I'm retired and doing hobby projects in Python and java, so I get choices (including not playing) but wtf, big tech figured out how to take over open source?

That's particularly evil.

[–] asparagapple@lemmy.world 5 points 5 days ago (1 children)

Python's creator and BDfL works at Microsoft.

[–] Melatonin@lemmy.dbzer0.com 2 points 5 days ago

I'm not trying to be like some HOLY MOUNTAIN that no unclean things can ever touch.

I'm just trying to keep myself free. I'll use people's stuff. If that starts becoming bondage, I'm out

[–] merdaverse@lemmy.world 5 points 5 days ago (1 children)

A cynical explanation would be using the EEE theory to explain all of this.

A more nuanced one would be that corporations benefit from open source since it creates an easier pipeline to onboard engineers and they also benefit from the free labor that people put into the projects out of passion. Whether they want to kill OSS after embracing it is debatable, but they definitely want to have as much leverage on it as possible.

[–] Melatonin@lemmy.dbzer0.com 7 points 5 days ago

Bill Gates stated: "One thing we have got to change in our strategy – allowing Office documents to be rendered very well by other people's browsers is one of the most destructive things we could do to the company.
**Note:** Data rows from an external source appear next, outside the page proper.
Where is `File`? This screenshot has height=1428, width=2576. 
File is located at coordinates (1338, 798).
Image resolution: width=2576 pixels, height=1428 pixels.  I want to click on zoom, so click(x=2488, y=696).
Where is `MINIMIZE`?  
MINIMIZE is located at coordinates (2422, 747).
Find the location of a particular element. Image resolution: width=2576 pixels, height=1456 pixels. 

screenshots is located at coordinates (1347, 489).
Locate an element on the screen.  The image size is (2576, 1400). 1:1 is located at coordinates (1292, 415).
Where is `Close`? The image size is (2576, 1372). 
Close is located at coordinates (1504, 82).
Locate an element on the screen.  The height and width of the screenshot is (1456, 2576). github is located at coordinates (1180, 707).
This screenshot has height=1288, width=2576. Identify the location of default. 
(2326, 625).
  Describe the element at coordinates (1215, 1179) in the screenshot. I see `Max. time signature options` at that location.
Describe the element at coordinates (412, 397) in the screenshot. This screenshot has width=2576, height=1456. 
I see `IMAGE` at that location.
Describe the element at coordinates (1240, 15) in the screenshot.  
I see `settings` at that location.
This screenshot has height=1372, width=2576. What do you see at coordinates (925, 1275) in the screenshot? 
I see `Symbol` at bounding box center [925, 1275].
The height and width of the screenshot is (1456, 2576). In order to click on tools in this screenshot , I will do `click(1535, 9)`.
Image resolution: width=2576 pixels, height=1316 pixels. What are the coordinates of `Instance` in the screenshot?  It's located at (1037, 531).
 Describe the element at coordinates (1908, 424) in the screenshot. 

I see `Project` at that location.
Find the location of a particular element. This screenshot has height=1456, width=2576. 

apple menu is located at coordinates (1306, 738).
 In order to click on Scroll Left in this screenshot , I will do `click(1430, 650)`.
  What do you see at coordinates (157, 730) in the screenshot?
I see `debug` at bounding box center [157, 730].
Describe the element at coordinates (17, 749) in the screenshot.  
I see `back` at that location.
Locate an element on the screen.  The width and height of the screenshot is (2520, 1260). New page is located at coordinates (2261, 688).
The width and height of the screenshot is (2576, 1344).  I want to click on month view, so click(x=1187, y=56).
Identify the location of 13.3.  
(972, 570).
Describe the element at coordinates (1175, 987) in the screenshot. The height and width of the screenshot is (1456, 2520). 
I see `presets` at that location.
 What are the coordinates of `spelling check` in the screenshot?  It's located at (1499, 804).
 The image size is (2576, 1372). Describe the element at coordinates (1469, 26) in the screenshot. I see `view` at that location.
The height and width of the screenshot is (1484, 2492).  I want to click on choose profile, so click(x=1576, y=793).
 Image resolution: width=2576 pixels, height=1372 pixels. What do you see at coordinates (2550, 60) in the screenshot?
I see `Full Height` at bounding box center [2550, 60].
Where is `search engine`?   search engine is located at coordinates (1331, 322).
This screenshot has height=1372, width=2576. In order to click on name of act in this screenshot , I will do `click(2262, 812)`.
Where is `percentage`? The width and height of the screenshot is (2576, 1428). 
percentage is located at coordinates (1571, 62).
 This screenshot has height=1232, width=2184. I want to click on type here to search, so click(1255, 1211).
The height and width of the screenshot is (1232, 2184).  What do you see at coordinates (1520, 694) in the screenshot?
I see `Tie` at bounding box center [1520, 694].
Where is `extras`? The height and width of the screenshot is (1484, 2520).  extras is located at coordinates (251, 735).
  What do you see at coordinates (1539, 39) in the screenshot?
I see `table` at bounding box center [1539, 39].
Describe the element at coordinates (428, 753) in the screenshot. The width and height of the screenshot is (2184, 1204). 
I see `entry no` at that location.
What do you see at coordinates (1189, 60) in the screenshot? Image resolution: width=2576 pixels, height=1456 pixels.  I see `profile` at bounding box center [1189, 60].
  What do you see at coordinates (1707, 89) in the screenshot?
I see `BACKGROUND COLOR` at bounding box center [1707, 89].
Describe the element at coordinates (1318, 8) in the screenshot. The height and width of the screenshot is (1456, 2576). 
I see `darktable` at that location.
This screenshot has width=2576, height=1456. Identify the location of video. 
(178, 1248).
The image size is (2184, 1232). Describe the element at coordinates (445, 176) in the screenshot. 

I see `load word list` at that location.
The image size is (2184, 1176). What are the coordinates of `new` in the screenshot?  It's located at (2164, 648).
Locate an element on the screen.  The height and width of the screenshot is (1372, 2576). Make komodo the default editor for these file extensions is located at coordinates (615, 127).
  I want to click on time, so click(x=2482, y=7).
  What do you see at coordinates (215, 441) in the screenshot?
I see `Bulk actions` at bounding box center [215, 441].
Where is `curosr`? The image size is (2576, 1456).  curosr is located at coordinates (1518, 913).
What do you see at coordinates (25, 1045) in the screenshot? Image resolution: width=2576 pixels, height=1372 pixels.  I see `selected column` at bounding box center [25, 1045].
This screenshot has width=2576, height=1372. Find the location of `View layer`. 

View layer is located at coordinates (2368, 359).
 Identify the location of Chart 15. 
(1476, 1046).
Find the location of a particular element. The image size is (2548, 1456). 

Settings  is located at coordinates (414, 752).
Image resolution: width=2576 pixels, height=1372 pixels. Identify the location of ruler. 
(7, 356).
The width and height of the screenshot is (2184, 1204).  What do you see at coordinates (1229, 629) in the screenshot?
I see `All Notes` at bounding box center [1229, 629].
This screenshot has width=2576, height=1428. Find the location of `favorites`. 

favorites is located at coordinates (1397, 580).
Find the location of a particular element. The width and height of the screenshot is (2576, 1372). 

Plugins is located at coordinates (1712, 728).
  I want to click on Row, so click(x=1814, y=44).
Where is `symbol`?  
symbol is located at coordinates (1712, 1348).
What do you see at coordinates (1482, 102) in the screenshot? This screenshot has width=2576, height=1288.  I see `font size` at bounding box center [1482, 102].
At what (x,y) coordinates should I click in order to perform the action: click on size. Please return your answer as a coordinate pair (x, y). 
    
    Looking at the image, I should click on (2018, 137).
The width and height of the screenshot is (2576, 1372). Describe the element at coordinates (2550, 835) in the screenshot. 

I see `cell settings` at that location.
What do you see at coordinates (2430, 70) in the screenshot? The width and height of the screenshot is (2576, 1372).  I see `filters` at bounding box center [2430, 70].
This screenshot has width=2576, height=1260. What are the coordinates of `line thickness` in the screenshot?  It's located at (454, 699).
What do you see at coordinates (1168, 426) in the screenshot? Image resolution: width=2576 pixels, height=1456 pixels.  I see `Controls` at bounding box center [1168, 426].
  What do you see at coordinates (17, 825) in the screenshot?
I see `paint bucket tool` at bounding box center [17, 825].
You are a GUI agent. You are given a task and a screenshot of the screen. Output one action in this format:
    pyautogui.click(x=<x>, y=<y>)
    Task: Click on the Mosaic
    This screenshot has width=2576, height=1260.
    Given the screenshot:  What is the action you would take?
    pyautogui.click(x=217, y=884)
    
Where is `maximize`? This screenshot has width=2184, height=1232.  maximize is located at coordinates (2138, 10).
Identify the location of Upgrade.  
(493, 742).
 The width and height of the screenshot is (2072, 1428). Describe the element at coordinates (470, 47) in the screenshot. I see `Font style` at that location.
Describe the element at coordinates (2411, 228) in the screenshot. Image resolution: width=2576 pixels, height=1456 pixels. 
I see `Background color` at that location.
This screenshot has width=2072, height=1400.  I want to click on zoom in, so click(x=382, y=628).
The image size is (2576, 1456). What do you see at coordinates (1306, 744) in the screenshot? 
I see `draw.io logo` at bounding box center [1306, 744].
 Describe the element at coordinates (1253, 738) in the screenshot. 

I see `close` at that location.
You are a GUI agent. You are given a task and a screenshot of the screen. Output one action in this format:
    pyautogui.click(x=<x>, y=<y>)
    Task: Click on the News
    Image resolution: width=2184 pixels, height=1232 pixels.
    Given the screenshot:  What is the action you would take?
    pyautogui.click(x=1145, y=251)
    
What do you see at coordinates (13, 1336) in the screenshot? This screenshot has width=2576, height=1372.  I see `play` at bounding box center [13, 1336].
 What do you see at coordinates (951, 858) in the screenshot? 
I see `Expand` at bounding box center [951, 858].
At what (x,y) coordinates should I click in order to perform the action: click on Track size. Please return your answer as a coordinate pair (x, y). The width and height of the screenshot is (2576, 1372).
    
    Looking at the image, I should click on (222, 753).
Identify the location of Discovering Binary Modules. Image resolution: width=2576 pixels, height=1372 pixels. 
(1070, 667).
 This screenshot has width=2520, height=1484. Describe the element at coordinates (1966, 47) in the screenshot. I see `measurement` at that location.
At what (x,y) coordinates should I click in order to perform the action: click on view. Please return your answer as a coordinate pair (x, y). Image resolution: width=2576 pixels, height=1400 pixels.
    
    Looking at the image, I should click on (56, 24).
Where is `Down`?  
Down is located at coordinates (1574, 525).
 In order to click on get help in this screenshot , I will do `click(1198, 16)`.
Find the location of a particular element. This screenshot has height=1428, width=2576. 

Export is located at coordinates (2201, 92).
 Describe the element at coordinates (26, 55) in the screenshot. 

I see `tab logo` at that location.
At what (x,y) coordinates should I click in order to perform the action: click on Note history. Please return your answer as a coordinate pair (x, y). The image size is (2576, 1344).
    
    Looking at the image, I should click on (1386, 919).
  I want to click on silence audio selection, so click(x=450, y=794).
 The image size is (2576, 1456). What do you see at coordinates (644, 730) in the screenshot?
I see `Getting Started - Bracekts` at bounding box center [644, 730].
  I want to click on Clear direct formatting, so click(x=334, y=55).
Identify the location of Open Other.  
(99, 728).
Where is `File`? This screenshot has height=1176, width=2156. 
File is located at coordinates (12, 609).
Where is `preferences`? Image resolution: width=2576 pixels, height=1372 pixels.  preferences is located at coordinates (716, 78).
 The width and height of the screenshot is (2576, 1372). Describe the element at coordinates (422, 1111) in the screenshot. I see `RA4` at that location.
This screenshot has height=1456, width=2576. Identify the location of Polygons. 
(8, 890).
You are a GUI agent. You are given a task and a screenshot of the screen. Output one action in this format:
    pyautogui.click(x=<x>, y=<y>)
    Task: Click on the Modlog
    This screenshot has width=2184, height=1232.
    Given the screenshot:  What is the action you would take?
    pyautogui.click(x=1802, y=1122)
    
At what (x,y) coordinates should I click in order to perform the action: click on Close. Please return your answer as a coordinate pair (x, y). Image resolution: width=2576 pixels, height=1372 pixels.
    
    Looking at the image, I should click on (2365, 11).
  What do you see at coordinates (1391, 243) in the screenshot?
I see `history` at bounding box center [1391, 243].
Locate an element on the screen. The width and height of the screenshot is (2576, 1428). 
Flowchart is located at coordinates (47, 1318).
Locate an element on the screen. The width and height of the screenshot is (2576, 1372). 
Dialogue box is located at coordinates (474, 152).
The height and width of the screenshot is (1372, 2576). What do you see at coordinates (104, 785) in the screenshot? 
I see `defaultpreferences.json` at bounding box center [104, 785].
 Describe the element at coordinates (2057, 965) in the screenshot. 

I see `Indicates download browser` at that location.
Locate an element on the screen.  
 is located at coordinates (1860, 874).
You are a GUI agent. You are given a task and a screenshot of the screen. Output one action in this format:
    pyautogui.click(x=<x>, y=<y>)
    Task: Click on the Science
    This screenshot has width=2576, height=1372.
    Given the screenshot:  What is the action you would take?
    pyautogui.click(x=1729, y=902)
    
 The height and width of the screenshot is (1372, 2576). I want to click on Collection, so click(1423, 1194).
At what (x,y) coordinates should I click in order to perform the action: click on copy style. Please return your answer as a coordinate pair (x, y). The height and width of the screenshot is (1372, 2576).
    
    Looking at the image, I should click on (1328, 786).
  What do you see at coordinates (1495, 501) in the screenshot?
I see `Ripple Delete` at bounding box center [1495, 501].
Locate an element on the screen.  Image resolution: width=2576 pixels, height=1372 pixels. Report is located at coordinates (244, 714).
We have to stop putting any effort into this and make sure that Office documents very well depend on proprietary IE capabilities. Anything else is suicide for our platform. This is a case where Office has to avoid doing something to destroy Windows."

That Wikipedia is a gold mine of evil.

[–] retro@infosec.pub 1 points 5 days ago (1 children)

They can support these languages because they have the resources to do so.

[–] Melatonin@lemmy.dbzer0.com 2 points 5 days ago

I feel like a good illustration would be a bicycle.

  1. My bicycle works fine, a little slow, but it beats walking, and requires little to no outside resources or upkeep.
  2. My neighbor, Joe Microsoft, slaps an 80cc motor on my bike. It's a lot faster, and less work for me, and Joe keeps it full of gas and tuned up, and fixes it when it breaks.
  3. I need Joe now to support my biking. I no longer have the resources to do it at this level, but Joe does.

Is that about right? Are we selling open source for speed and convenience?